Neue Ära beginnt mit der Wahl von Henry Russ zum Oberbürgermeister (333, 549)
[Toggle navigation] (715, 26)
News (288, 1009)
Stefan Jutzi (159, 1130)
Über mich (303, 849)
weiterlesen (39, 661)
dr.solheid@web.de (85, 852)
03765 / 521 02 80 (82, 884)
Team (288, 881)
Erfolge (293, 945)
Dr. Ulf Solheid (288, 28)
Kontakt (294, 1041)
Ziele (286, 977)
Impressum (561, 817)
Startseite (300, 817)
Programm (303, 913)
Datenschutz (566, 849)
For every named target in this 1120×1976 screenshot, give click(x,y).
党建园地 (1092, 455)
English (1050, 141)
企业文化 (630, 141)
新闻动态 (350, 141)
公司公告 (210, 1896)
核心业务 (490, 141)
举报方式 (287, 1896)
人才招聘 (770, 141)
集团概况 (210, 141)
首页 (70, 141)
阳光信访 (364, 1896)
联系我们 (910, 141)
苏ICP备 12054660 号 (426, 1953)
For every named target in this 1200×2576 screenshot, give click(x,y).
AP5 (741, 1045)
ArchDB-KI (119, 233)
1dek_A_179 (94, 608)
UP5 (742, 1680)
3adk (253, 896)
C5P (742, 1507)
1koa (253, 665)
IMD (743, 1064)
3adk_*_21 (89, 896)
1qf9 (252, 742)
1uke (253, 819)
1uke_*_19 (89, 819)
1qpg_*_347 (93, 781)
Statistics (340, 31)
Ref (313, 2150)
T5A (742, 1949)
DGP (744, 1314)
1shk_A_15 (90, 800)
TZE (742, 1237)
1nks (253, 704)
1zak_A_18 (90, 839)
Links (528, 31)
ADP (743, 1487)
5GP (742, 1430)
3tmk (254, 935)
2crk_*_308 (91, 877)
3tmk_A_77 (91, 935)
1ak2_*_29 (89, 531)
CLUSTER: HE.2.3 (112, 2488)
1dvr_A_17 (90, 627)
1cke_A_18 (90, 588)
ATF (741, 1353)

> **Problem**
Reproduce every line of the material from the line containing "1shk_A_15 (90, 800)" through the end of the material, inclusive. Shift each answer's coordinates by adding 43 to both numbers, and leave all other text unchanged.

> **Exercise result**
1shk_A_15 (133, 843)
TZE (785, 1280)
1nks (296, 747)
1zak_A_18 (133, 882)
Links (571, 74)
ADP (786, 1530)
5GP (785, 1473)
3tmk (297, 978)
2crk_*_308 (134, 920)
3tmk_A_77 (134, 978)
1ak2_*_29 (132, 574)
CLUSTER: HE.2.3 (155, 2531)
1dvr_A_17 (133, 670)
1cke_A_18 (133, 631)
ATF (784, 1396)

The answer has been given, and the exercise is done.